Seems like a fairly good general description of the March we just had. The only problem is the above was written in December 1962. I guess they must have had a warming Arctic destabilising the Polar Front in the 1950s and 60s.

Alternatively, it could just be weather.

Apr 16, 2013 at 1:08 AM | Unregistered CommenterTerryS

Re: ConfusedPhoton

Have you noticed that they claim they have the facts, yet refuse to let anybody else see those facts. "You just want to find mistakes" is what Jones said about the facts he had.

Apr 16, 2013 at 1:46 AM | Unregistered CommenterGreg Cavanagh

>"A total population of 250-300 million people, a 95% decline from present levels, would be ideal.”

I thought they were talking about MSM viewing figures.

Apr 16, 2013 at 1:48 AM | Unregistered CommenterAC1

Interesting. One of the classical tactics in witchcraft is to turn the spell of the caster against him or herself.

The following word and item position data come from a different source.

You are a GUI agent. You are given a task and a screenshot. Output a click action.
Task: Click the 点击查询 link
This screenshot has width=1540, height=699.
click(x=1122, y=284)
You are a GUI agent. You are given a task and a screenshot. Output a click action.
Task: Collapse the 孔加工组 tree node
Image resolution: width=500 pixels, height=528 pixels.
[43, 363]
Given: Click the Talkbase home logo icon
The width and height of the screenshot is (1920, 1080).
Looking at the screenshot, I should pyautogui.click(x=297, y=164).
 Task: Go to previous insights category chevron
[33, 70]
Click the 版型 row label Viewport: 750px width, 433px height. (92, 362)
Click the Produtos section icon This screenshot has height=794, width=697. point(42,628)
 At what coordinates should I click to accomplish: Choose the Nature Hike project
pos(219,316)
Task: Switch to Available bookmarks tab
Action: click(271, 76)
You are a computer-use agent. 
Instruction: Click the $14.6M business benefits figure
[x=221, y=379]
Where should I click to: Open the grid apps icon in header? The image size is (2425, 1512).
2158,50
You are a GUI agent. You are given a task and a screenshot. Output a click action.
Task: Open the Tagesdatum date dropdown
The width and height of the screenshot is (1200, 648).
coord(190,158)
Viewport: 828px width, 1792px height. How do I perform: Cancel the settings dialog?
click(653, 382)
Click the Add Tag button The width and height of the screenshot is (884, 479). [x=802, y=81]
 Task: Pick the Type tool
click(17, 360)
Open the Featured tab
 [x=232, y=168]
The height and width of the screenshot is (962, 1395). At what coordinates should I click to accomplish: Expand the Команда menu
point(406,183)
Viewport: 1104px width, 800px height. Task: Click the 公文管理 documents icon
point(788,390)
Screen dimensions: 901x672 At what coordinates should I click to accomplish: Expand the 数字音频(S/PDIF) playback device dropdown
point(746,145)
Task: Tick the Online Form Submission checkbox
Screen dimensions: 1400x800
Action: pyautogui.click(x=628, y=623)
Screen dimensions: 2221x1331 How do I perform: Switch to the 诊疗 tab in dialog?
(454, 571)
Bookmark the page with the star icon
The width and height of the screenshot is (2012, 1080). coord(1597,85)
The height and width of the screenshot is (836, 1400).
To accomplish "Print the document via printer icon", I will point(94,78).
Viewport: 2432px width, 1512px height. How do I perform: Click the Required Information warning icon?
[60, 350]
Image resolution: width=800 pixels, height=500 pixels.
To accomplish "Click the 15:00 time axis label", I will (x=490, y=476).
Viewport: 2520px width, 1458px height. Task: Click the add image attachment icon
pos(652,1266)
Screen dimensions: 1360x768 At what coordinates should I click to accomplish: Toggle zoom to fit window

In the case in point the tactic is to recuperate the self-same terms used by sceptics to criticise warmists - Michael Mann is a past (passed?) master of this tactic. The occurrence of the word "shrill" in Grantham's rant is particularly interesting - the first time I heard the usage applied to describe the behaviour of the opposing side, it was by sceptics like Tim Ball and Alan Caruba at least six or seven years ago. As for anger and viciousness, when you look objectively at the attitudes displayed by both sides this non-debate, you have to come to the conclusion that the boot is well and truly on the other foot.

Apr 16, 2013 at 2:01 AM | Unregistered CommenterJohn in France

The echo chamber which Grantham occupies would drive anybody crazy. He listens to Hansen and McKibben.

"The damaging effects of climate change are accelerating. James Hansen of NASA has screamed warnings for 30 years. Although at first he was dismissed as a madman, almost all his early predictions, disturbingly, have proved conservative in relation to what has actually happened. In 2011, Hansen was arrested in Washington DC, alongside Gus Speth, the retired dean of Yale University’s environmental school; Bill McKibben, one of the earliest and most passionate environmentalists to warn about global warming; and my daughter-in-law, all for protesting over a pipeline planned to carry Canadian bitumen to refineries in the United States, bitumen so thick it needs masses of water even to move it. From his seat in jail, Speth said that he had held some important positions in Washington, but none more important than this one."

http://www.nature.com/news/be-persuasive-be-brave-be-arrested-if-necessary-1.11796

Apr 16, 2013 at 2:10 AM | Unregistered CommenterDon B

Apr 16, 2013 at 12:27 AM | Unregistered Commenter Sleepalot

Careful. Someone might accuse you of playing the Godwin card...

Apr 16, 2013 at 3:20 AM | Unregistered CommenterJimmy Haigh.